It was that love which tore her away from her beloved work as his father was recalled to Iran to head up a new biochemical government department. His mother followed, and soon their love was to produce a baby.
The man sighed at the earliest memories of his mother, long dark hair, soft brown eyes … she was beautiful. He began strolling along the upper gantry of the chamber. But not all memories ran with so much affection. He had been enrolled into an exclusive school, exclusive in the sense that anyone of government stature or military prowess sent their children there. But both he and his brother were never accepted, being admonished daily for having an infidel whore as a mother.
As time went on he saw the distance growing between his parents. The real problem lay in the recognition of his mother’s brilliance in the field of particle physics and the research she was doing. The government was very conscious that to match the might of the West they needed an edge, something that could transform the balance of power … particle physics was it. Soon the biochemical work his father was undertaking became more and more marginalised.

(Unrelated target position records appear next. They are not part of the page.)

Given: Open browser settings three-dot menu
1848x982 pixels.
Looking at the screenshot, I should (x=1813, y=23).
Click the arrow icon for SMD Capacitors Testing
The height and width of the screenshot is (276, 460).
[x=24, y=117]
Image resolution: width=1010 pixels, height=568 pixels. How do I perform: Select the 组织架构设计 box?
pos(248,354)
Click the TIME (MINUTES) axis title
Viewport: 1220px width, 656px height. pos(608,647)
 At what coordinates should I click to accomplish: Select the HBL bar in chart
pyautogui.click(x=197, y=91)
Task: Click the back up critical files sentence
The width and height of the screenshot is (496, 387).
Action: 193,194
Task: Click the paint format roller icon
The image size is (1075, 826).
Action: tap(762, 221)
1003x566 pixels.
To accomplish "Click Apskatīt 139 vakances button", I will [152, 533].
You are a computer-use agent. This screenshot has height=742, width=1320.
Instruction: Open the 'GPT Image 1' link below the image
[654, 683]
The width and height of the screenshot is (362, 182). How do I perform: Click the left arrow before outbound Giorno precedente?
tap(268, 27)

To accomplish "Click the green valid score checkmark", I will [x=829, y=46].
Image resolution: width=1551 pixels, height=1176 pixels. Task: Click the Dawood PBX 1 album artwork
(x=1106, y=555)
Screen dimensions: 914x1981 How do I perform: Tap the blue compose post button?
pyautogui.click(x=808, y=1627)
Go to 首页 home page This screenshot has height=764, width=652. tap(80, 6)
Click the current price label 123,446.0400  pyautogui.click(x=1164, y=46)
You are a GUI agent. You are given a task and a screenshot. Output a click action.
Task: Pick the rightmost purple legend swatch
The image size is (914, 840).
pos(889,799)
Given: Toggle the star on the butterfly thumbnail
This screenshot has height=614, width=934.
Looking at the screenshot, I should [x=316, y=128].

Eventually, in his eighteenth year, his parents’ marriage broke down and his mother chose to move to Tehran to lose herself in her work. His father was devastated and became ever more obsessed with his own work, developing a belief that it was his wife’s European blood that had caused her to leave.
The man’s bond with his brother became ever deeper, and it was a hardship when he had to accept his place at the University of Tehran, following in his mother’s footsteps into the world of physics and advanced mathematics.
His brother had gone in a completely different direction. He had plenty of brain power and had passed with good grades, yet his heart belonged to an alternative fight, a more physical and overt battle, and at the age of sixteen he had joined the Armed Forces of the Islamic Republic of Iran, specifically the army division. The Iranian forces had once been called the Middle East’s most powerful by General John Abizaid, the US commander for the region, an accolade that puffed the chest of the forces.
Now staring down on his triumph he could appreciate the fate of it all, his path laid out by Allah.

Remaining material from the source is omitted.